Si chiude così la parentesi del commissariamento di Goffredo Sottile che aveva trovato una soluzione con la discarica temporanea dei Monti dell’Ortaccio duramente contestata dalle popolazioni organizzate in comitati locali. Secondo Giarda, Regione, Provincia e Comune di Roma «nonostante le sollecitazioni del governo fino ad oggi non hanno dato indicazioni sulle soluzioni che si propongono di adottare per rassicurare il rispetto delle direttive europee».

Ecco perché il ministro Clini sta valutando misure straordinarie «per assicurare che l’autorizzazione dei progetti avvenga in tempi compatibili con il rispetto degli impegni assunti dal nostro Paese in ambito europeo così da evitare il rischio di sanzioni economiche».

Quali siano queste misure straordinarie e quali i progetti non lo dice, ma riferendo le impressioni del ministro punta proprio il dito sulle responsabilità delle tre istituzioni. Non solo, ma se si rivelasse necessario trasferire temporaneamente una parte dei rifiuti di Roma fuori regione, «il problema dei tempi renderebbe indispensabile il ricorso a misure urgenti» anche di carattere legislativo.

Si dà il caso che poco prima di queste dichiarazioni Gianni Alemanno, nel corso dell'intervista ad una tv locale, citasse la funzione salvifica della mega discarica di Malagrotta negli anni 80, sostenendo che il sito migliore per la nuova discarica deve essere individuato dalla Provincia.

Dopo le dichiarazioni di Giarda è cominciato il consueto e paralizzante balletto delle responsabilità con l’assessore provinciale Michele Civita che invitava Alemanno a non “buttarla in caciara” sotto elezioni e sostenendo che la Provincia ha fatto la propria parte “individuando le zone idonee nell’intero territorio provinciale per la localizzazione delle discariche” con evidente riferimento alla proposta dei Pian dell’Olmo. Civita ha poi tirato in ballo la sotto-utilizzazione degli impianti di trattamento, i ritardi nella raccolta differenziata a Roma città citando invece l’esempio virtuoso dei comuni della provincia che al 65% la raccolta differenziata la praticano di già.
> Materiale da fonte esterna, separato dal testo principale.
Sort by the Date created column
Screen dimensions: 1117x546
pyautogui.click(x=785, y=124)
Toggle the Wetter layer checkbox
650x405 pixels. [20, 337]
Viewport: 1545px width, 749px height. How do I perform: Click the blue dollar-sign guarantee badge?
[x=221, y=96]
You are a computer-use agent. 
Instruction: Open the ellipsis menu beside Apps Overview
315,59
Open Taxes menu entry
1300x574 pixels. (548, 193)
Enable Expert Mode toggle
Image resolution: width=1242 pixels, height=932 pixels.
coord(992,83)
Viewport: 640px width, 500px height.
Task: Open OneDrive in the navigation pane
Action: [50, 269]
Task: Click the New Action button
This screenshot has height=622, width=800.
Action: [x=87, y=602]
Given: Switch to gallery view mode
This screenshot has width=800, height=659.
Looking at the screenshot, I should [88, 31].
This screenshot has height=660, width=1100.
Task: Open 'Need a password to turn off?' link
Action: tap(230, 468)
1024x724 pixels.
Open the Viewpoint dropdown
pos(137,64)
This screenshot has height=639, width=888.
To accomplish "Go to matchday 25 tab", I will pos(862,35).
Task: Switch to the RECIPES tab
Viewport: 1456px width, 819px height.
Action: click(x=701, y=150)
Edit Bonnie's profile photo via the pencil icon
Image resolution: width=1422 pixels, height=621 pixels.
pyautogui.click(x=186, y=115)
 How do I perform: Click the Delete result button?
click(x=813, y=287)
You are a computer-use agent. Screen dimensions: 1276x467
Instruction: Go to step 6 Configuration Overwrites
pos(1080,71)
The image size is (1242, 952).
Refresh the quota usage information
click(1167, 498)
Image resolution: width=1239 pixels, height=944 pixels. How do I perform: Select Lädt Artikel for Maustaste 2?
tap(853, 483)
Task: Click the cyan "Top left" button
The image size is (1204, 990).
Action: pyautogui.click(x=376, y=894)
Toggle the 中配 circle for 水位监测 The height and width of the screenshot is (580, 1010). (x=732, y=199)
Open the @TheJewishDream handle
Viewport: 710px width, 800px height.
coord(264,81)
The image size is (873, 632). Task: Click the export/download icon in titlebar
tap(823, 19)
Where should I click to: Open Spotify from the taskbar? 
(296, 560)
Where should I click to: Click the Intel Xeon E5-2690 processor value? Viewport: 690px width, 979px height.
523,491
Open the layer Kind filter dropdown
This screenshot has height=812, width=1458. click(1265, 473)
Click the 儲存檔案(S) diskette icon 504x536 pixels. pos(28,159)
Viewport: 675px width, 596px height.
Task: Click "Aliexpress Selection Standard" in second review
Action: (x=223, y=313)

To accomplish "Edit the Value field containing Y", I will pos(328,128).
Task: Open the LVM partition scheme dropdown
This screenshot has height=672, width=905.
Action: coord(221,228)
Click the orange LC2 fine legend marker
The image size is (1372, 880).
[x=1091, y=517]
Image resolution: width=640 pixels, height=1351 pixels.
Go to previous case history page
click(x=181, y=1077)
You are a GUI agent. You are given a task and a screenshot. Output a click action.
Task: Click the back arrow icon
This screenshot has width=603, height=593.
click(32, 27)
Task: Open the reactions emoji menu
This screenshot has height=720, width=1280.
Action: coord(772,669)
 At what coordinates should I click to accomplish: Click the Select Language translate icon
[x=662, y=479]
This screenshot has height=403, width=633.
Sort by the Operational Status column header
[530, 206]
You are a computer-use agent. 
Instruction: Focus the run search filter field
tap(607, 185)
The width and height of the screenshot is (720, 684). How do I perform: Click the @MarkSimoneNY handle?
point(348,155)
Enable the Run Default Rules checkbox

Insomma, le solite polemiche se non fosse che anche la Regione dei dimissionari ha voluto dire la sua: intanto accusando Giarda di avere «informazioni incomplete o errate» sull’operato dell’Amministrazione regionale che già con il commissariamento del prefetto Pecoraro ha messo a disposizione mezzi, uomini e risorse a supporto del Commissario. E ci mancherebbe altro. Poi, tanto per divagare, ha accusato Ama e Colari di non aver ancora presentato le domande per avviare le procedure di autorizzazione degli impianti di trattamento.

Sin qui acqua fresca perché il nocciolo del problema sta nel seguito del comunicato quando afferma che la Regione è in attesa «dei provvedimenti, in scadenza nei prossimi giorni, da parte della Provincia di Roma, che non ha ancora provveduto ad individuare le aree idonee ad ospitare gli impianti di smaltimento definitivi (ovvero le discariche ndr)».

E con quest'ultima affermazione riparte il gioco dell'oca che questa volta ha però un obiettivo preciso: la provincia di Zingaretti. Il che puzza molto di campagna elettorale senza esclusione di colpi, mentre a decidere sarà il governo.